Record extracts:
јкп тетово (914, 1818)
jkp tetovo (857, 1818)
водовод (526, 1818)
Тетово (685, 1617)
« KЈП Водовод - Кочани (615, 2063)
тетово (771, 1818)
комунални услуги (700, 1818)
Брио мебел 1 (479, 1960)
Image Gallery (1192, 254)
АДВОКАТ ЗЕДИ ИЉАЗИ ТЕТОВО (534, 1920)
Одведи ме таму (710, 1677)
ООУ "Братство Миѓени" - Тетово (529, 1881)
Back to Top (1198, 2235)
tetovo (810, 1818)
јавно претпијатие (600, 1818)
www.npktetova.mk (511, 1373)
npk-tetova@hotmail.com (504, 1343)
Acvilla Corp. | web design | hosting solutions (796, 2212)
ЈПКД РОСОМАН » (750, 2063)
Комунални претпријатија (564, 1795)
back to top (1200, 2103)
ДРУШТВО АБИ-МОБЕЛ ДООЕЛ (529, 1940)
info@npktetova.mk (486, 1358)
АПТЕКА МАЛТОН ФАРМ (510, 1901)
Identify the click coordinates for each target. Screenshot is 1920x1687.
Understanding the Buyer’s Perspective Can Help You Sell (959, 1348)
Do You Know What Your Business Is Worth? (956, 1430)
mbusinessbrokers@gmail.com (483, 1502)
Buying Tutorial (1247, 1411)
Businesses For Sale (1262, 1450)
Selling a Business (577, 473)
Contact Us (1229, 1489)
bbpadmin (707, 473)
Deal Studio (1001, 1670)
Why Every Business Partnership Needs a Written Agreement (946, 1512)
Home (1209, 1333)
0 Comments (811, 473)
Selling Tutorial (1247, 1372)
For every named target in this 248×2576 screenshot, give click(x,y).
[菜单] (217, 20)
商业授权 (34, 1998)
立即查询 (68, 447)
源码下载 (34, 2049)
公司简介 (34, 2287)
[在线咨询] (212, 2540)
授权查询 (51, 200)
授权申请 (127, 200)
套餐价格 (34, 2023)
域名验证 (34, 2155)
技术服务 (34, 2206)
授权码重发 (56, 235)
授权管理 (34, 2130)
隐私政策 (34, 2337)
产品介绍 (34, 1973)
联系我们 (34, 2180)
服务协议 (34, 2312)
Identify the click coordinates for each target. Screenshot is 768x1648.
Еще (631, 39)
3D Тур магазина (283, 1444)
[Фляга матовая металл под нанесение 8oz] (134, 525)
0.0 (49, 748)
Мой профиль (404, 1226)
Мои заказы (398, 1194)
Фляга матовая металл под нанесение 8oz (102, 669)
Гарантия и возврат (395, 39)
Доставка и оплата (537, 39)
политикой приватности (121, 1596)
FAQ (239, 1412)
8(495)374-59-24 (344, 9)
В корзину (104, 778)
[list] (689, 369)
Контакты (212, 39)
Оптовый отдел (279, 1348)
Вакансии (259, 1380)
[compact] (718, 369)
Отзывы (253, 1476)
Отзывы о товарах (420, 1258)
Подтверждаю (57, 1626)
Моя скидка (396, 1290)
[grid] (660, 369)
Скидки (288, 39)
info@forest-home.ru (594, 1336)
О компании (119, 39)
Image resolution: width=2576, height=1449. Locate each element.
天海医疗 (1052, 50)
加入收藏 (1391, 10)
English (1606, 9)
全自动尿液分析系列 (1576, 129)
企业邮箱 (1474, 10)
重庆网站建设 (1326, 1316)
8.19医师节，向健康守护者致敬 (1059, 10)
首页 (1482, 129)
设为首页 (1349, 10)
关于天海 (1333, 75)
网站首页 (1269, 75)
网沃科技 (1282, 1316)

The problem:
Both end lines included, restate word for word the lines above from the line with "公司简介 (34, 2287)" to the line with "Гарантия и возврат (395, 39)", and nothing else.

Answer to the problem:
公司简介 (34, 2287)
[在线咨询] (212, 2540)
授权查询 (51, 200)
授权申请 (127, 200)
套餐价格 (34, 2023)
域名验证 (34, 2155)
技术服务 (34, 2206)
授权码重发 (56, 235)
授权管理 (34, 2130)
隐私政策 (34, 2337)
产品介绍 (34, 1973)
联系我们 (34, 2180)
服务协议 (34, 2312)
Identify the click coordinates for each target. Screenshot is 768x1648.
Еще (631, 39)
3D Тур магазина (283, 1444)
[Фляга матовая металл под нанесение 8oz] (134, 525)
0.0 (49, 748)
Мой профиль (404, 1226)
Мои заказы (398, 1194)
Фляга матовая металл под нанесение 8oz (102, 669)
Гарантия и возврат (395, 39)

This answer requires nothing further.